If a questionnaire can be pre-coded completely, with an edge-code indicating the location of the variable in the data file, then it is not necessary to have a separate codebook and a blank questionnaire can be used as a codebook.
However, there is not enough space on the questionnaire to identify all codes, especially for post-coding and for open-ended questions that receive many answers.
Coding Non-responses
As a result of failure to provide any answer to a question at all, non-response (or missing cases) occurs, and these are inevitable in any questionnaire.
In order to avoid non-responses, care should be taken, but if these occur, the researcher must devise a system for coding them, preferably a standard system, so that the same code can be used for non-responses irrespective of the specific question.
A numerical code should be assigned to a non-response.
0 and 9 are the numbers most often used for non-response. The number is merely repeated for each column for variables that require more than one column (e.g., 99, 999).
For non-response, any numerical code is satisfactory as long as it is not a number that might occur as a legitimate response.
For instance, if you were to ask the respondent to list the number of children in their family, because you could not distinguish a non-response from a family of nine children, you should not use 9 for non-response.

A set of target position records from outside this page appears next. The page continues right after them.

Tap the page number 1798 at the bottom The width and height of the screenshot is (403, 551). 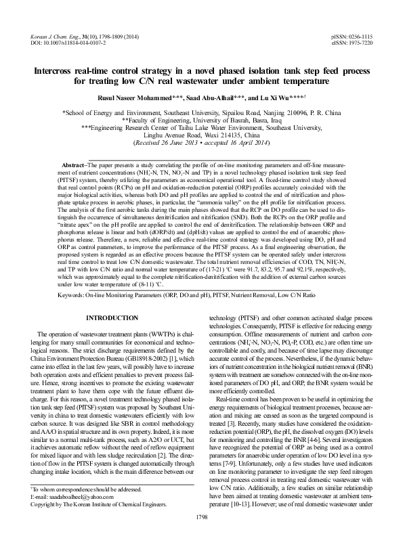click(201, 535)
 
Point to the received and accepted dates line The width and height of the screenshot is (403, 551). click(201, 143)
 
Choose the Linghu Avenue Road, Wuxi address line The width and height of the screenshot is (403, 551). click(201, 135)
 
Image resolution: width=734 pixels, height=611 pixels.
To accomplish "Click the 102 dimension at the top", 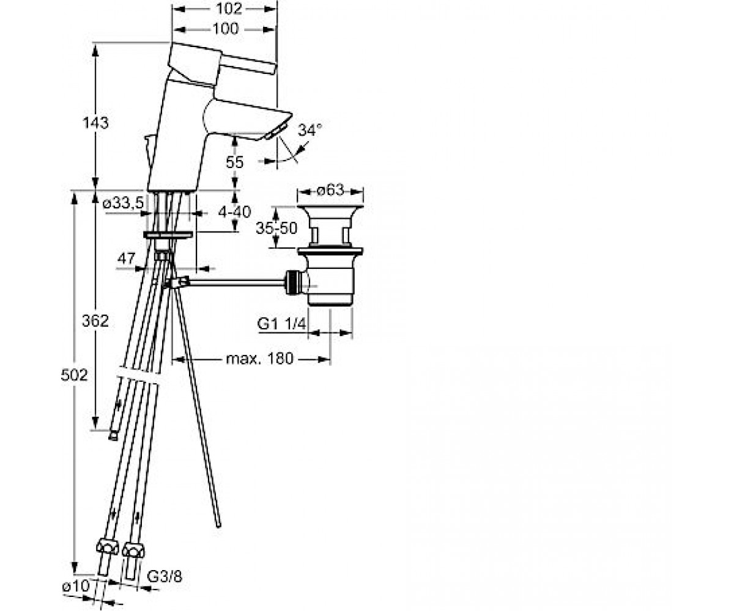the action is coord(229,9).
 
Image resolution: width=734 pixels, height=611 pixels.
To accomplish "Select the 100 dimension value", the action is coord(226,29).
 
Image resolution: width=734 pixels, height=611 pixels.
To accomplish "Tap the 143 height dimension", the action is coord(95,123).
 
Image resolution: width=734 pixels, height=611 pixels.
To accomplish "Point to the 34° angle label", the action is coord(310,130).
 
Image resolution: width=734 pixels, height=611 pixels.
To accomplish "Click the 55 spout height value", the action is coord(234,163).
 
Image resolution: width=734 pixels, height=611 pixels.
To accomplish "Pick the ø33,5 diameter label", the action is coord(123,203).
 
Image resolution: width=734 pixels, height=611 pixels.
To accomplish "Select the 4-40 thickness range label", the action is coord(234,212).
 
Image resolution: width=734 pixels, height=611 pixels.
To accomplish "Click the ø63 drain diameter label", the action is coord(330,190).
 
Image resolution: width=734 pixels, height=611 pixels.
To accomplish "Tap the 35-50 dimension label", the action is coord(276,229).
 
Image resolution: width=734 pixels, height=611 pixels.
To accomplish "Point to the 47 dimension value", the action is coord(126,258).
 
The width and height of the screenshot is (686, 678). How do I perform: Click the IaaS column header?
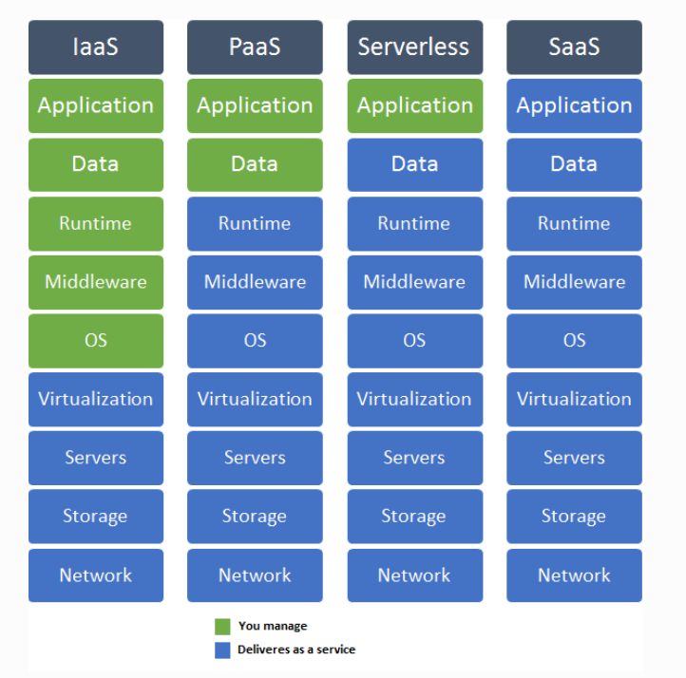click(95, 47)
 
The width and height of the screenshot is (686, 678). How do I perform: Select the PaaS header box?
click(255, 47)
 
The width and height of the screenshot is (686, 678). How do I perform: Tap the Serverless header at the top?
click(414, 47)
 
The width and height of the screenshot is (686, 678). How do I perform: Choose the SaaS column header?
click(574, 47)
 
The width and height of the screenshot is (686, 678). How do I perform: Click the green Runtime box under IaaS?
click(95, 223)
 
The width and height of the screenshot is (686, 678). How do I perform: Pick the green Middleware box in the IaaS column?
click(95, 282)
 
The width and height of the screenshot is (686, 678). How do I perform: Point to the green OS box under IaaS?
click(95, 340)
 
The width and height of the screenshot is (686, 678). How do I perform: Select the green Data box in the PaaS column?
click(255, 164)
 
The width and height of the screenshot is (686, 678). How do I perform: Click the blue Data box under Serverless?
click(414, 164)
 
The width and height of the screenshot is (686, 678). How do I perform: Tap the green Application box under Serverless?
click(414, 105)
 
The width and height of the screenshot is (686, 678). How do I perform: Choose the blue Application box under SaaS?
click(574, 105)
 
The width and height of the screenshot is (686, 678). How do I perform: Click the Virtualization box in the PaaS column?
click(255, 399)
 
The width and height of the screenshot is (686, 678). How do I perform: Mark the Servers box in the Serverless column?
click(414, 458)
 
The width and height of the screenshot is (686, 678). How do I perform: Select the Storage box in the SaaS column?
click(574, 517)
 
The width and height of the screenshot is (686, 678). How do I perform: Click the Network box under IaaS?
click(95, 575)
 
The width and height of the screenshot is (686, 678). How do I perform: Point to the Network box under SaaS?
click(574, 575)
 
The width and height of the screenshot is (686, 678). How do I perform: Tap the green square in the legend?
click(222, 627)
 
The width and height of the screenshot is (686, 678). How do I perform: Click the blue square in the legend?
click(222, 650)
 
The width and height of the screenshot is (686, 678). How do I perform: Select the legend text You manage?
click(273, 627)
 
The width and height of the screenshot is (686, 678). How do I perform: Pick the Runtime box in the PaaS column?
click(255, 223)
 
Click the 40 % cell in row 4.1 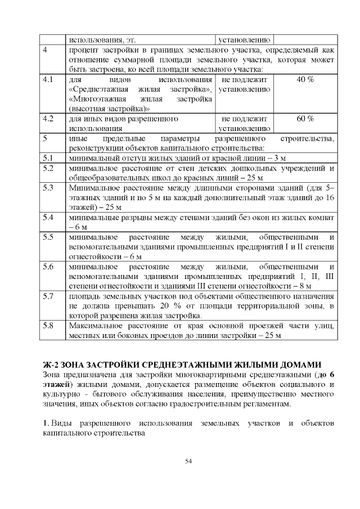[x=304, y=79]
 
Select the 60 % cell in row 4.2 [x=304, y=119]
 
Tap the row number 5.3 [x=48, y=187]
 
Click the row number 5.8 [x=48, y=326]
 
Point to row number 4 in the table [x=45, y=50]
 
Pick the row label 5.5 [x=48, y=237]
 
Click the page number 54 [x=188, y=461]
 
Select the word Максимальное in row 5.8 [x=96, y=326]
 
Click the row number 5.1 [x=48, y=158]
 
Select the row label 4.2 [x=48, y=119]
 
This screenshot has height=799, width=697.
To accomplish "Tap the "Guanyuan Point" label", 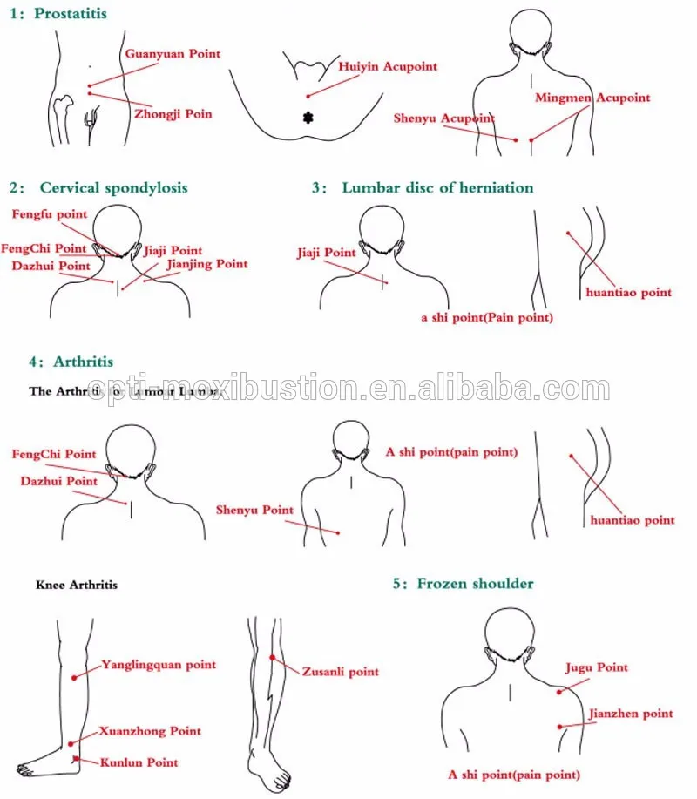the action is pyautogui.click(x=173, y=54).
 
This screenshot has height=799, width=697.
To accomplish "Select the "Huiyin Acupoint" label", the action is pyautogui.click(x=388, y=66).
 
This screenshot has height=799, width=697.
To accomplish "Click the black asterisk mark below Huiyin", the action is pyautogui.click(x=308, y=118).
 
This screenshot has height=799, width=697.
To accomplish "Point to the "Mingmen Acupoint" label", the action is pyautogui.click(x=592, y=98).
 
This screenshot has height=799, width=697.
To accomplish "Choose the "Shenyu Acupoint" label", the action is pyautogui.click(x=443, y=118).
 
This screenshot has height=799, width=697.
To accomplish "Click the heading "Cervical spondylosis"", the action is pyautogui.click(x=113, y=187).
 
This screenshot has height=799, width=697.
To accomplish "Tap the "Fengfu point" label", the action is pyautogui.click(x=49, y=214).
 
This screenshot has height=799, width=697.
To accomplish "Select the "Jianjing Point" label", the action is pyautogui.click(x=206, y=264).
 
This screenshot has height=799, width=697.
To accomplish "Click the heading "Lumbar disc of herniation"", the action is pyautogui.click(x=437, y=187).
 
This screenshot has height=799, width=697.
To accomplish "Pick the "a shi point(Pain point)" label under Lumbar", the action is pyautogui.click(x=487, y=318).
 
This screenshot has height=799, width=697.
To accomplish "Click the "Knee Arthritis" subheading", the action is pyautogui.click(x=77, y=585).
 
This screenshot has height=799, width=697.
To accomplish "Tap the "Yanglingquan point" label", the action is pyautogui.click(x=159, y=665).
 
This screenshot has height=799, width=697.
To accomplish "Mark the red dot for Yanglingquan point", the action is pyautogui.click(x=75, y=677).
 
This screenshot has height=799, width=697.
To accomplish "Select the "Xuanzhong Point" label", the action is pyautogui.click(x=151, y=731).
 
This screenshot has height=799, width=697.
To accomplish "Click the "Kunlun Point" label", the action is pyautogui.click(x=139, y=762).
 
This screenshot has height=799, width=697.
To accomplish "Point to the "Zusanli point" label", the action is pyautogui.click(x=340, y=672).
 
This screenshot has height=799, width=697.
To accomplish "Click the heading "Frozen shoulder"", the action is pyautogui.click(x=475, y=583).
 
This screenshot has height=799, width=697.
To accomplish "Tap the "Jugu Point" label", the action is pyautogui.click(x=597, y=667).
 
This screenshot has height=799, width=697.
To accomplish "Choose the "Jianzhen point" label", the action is pyautogui.click(x=630, y=714).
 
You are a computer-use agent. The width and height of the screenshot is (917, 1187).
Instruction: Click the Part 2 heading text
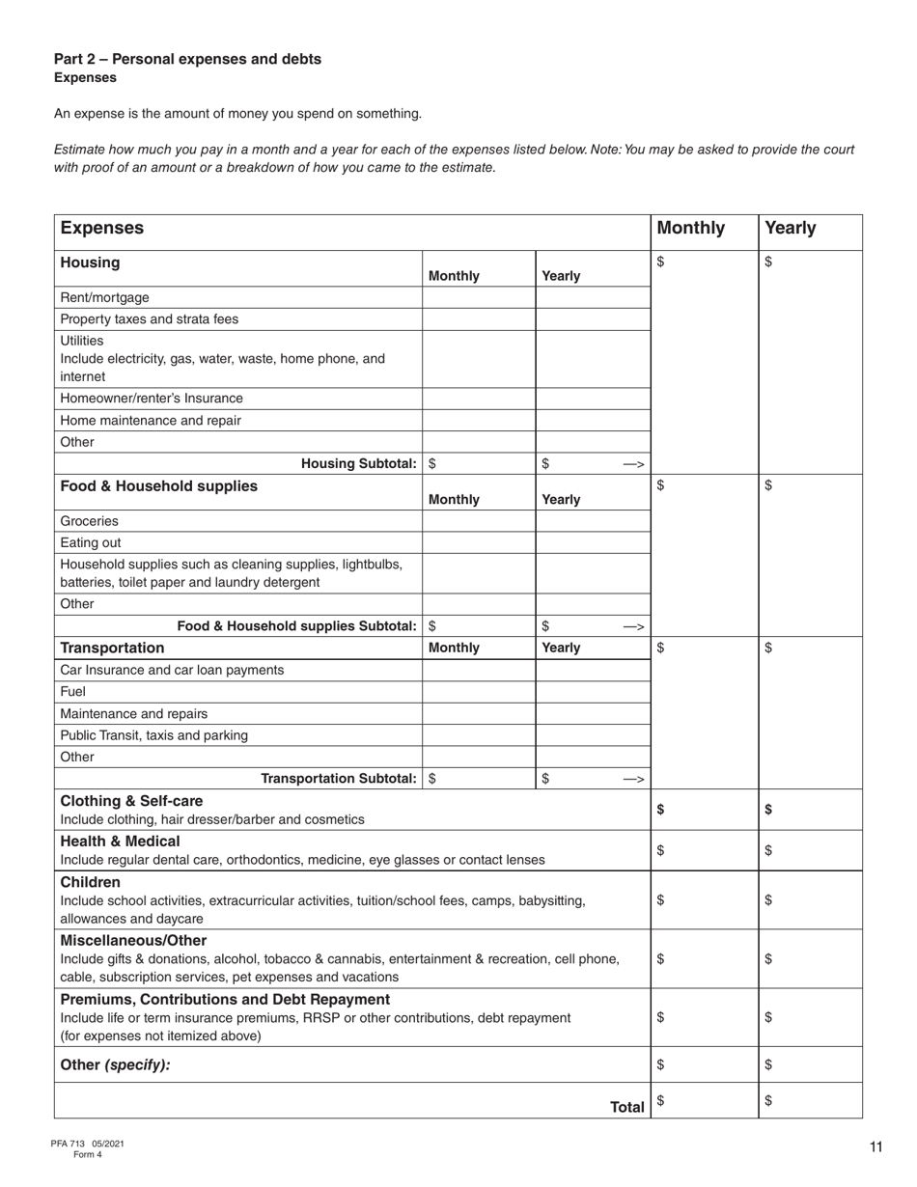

Code may also need to be assigned in addition to non-response items for "do not know" abbreviated "DK" responses and for "not applicable (NA)" responses, provided that the question does not apply to a particular respondent. Responses to 'Don't know' are often coded as 'O' or 'OO.'
Key Takeaways:
|
Data analysis
In order to discover useful information for business decision-making, data analysis is defined as a process of cleaning, transforming and modeling data. The purpose of Data Analysis is to extract useful data from the data and to make decisions based on the analysis of the data.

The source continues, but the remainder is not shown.